Geschrieben am: Mittwoch 25.04.1860
 

Berlin d. 25 April 1860

Lieber Joachim,

Ich gehe nicht nach England, fühle mich physisch und moralisch zu sehr abgespannt – andere Gründe sage ich Ihnen später mündlich. Sehen werde ich Sie nun erst im Mai – wird da auch noch Hoffnung zu einer Probe sein? nun, auf Quartett hoffe ich mindestens. Der Entschluß mit England ist mir schwer geworden, daß ich aber zum Musikfest jetzt in Düsseld. sein kann, freut mich sehr. Haben Sie vielen Dank daß Sie gleich zu Graf Platen gegangen sind. Mit dem Hof aber, wie kurios! Sind Sie wieder einmal in Ungnade? Erschrecken Sie nicht über den furchtbaren Brief hier, lesen Sie ihn aber, und dann rathen Sie mir. Ich kann doch nicht dahin gehen, um <> ein solches Fest mit den Menschen zu begehen, die ich aus tiefster Seele (als Musiker) verachte. Soll ich unumwunden meine Herzensmeinung aussprechen? Machen diese Weimeraner [sic] sich nicht überall herbei, wo’s gilt sich groß thuen mit Roberts Kameradschaft? wüßte ich nur kurz und bündig, aber fein dabei, mich auszusprechen. Meinen Sie überhaupt, ich gehöre zu solch einem Feste? mein Gefühl sagt mir, daß ich als Frau gar nicht dahin passe, auch wenn nicht die Weimeraner dabei wären.
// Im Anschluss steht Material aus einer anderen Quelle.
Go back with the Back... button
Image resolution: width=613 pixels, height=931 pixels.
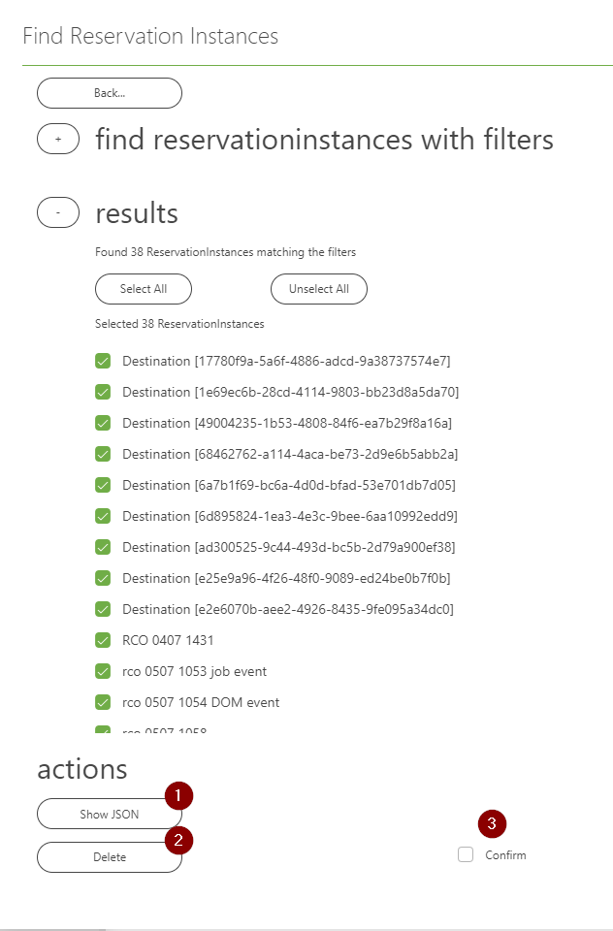tap(110, 93)
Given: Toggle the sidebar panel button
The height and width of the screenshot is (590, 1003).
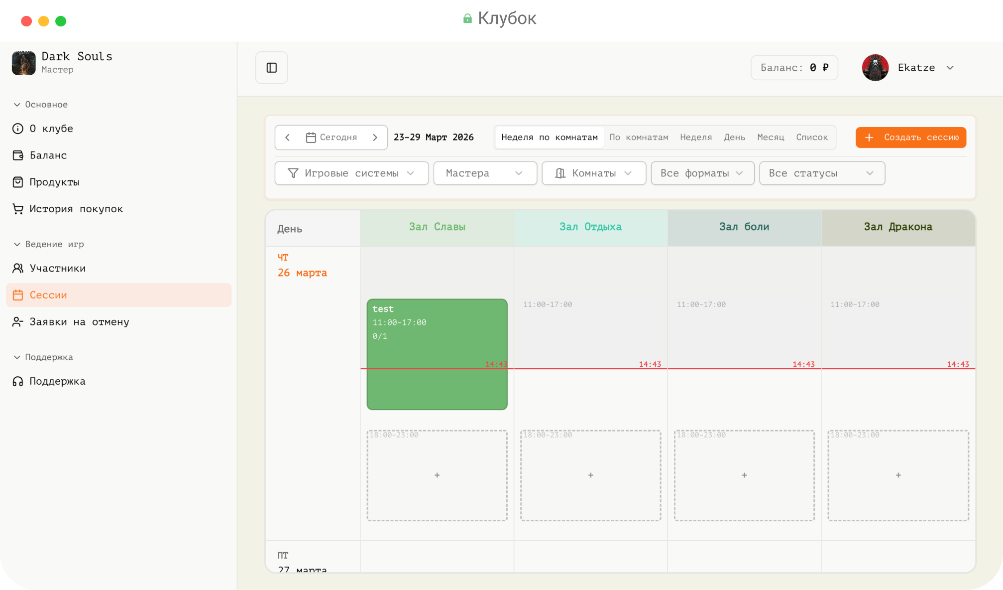Looking at the screenshot, I should coord(271,68).
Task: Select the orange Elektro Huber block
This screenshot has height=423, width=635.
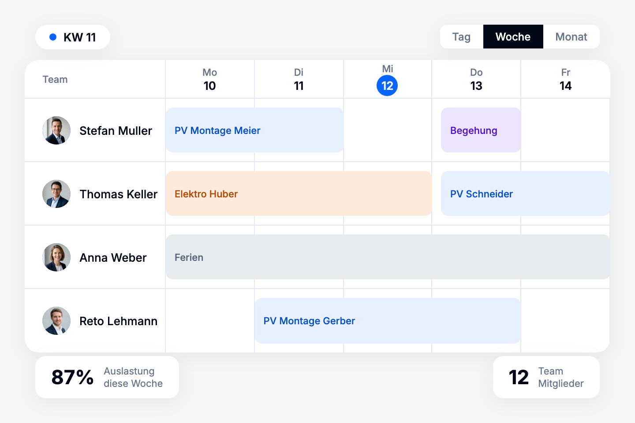Action: pyautogui.click(x=299, y=193)
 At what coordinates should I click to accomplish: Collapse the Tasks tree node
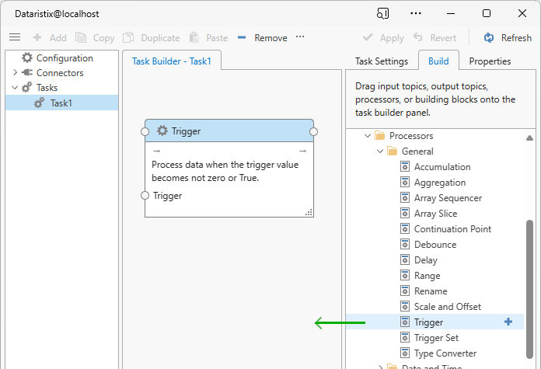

Ist es nicht eine Selbstquälerei? kann ich gleichgültig dabei sein? mein Gefühl aber zur Schau tragen bei solcher Gelegenheit, um Alles nicht! also ist’s doch in jedem Falle eine schiefe Stellung. Soll ich nun Dieses oder das Andre offen sagen? Bitte, rathen Sie mir! – Wie steht’s denn mit der bewußten Erklärung? könnte ich mich da nicht auch mit unterschreiben? bin ich auch nicht producierend so doch reproducierend. Da wüßten’s die Leute auch von mir, und frügen nicht immer. Senden Sie mir den Brief zurück, recht bald, und Ihre Meinung. Seyn Sie nicht bös, lieber Freund, die Sache ist aber doch zu wichtig, als daß ich sie ganz ohne Freundesrath erledigen möchte. Ich bleibe noch 8 - 10 Tage hier – dann, hoffentlich, sehe ich Sie.
Mit herzlichstem Gruße
Ihre
getreue
Cl. Sch.

  Absender: Schumann, Clara, geb Wieck, Clara (3179)
  Absendeort: Berlin
  Empfänger: Joachim, Joseph (773)
  Empfangsort:
  Schumann-Briefedition: Serie: II / Band: 2
Briefwechsel Robert und Clara Schumanns mit Joseph Joachim und seiner Familie / Editionsleitung: Thomas Synofzik und Michael Heinemann / Herausgeber: Klaus Martin Kopitz / Dohr / Erschienen: 2019
ISBN: 978-3-86846-013-1
513f.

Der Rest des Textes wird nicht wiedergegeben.